Lack of policy support is another prominent challenge being faced by luxury brands in India, noted the study. "Despite strong demand momentum, Indian luxury market has not been viewed as policies and regulations friendly for the luxury retailers," the report said.
"Import duties (20-150 per cent) are relatively higher and this is considered as a key apprehension factor among the international players, who may resist them to frame aggressive growth plans for India."
The supposed liberalisation of foreign direct investment (FDI) in retail contains clauses requiring 30-per cent of local sourcing, and this places a further constraint for international luxury brands, the study adds.
"Duties are manifold, ranging from customs, countervailing duty (CVD), special additional tax, to education cess, adding to the overall cost," said Rawat.
Besides, luxury retail is also affected by the system of 'maximum retail price' as it applies to customs duties and to cascading 'after customs' taxes, thereby heavily penalizing foreign brands and pushing up their overall entrance costs by up to 40 per cent.
Lack of trained staff is another facing Indian luxury retail industry which requires greater discretion and knowledge on the part of a salesperson, further highlighted the ASSOCHAM-KPMG study.
"Shortage of skilled labour for the industry is a major cause of concern as it is difficult to make the local workforce understand the heritage and legacy of the brand along with the specific finishes involved in the manufacturing process," said Rawat.
In the absence of these skills, brands have no option but to manufacture in their country of origin.
Lack of skilled workers can also be attributed to the sales function where presentation and interpersonal skills form an integral element for the business. Growing prevalence of counterfeit luxury goods and a grey market are also hampering the growth of the industry, noted the study.
Most of these products belong to segments such as apparel, perfumes and accessories, which are usually lower ticket items and can be easily placed in grey channels.
"Luxury players in India continue to face supply side issues such as legal loopholes pertaining to intellectual property rights, inadequate means to monitor various emerging channels, and a growing number of online portals, among other factors," the study added.

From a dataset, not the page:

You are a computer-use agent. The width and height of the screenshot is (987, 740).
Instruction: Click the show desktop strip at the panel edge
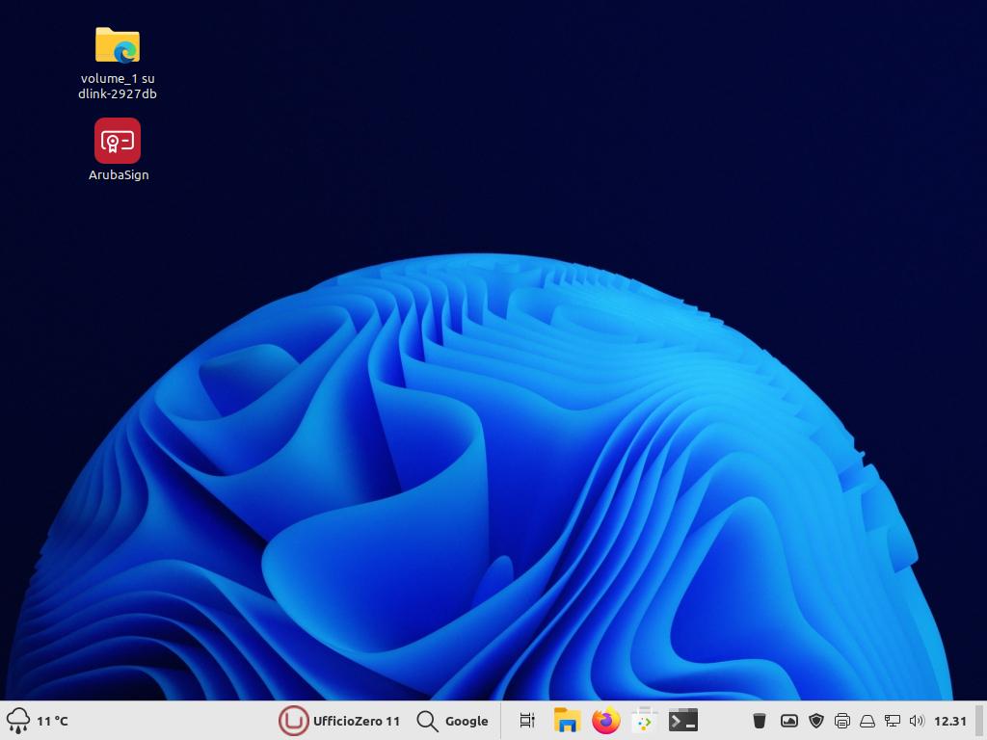[980, 720]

A collective, industry wide effort is likely to have a far-reaching impact in dealing with the issue - as seen in other industries such as films and music. Awareness and collaboration also needs to be built with authorities, who have experienced major revenue losses due to loss of taxes and duties, on how to deal with counterfeits, further suggested the study to counter the growing menace of counterfeit luxury products.
"Corrective measures need to be taken to banish the growth of grey luxury goods' market in India which results in sizeable revenue losses for firms," said Rawat, and added that a strong legal structure combined with effective framework of intellectual property protection would help prevent dilution of brand image and reduced consumer trust.
"Measures in form of effective intellectual property enforcement, plugging loopholes in the legal and judicial structure and higher conviction rates can help curb the growth of fake luxury products," Rawat said.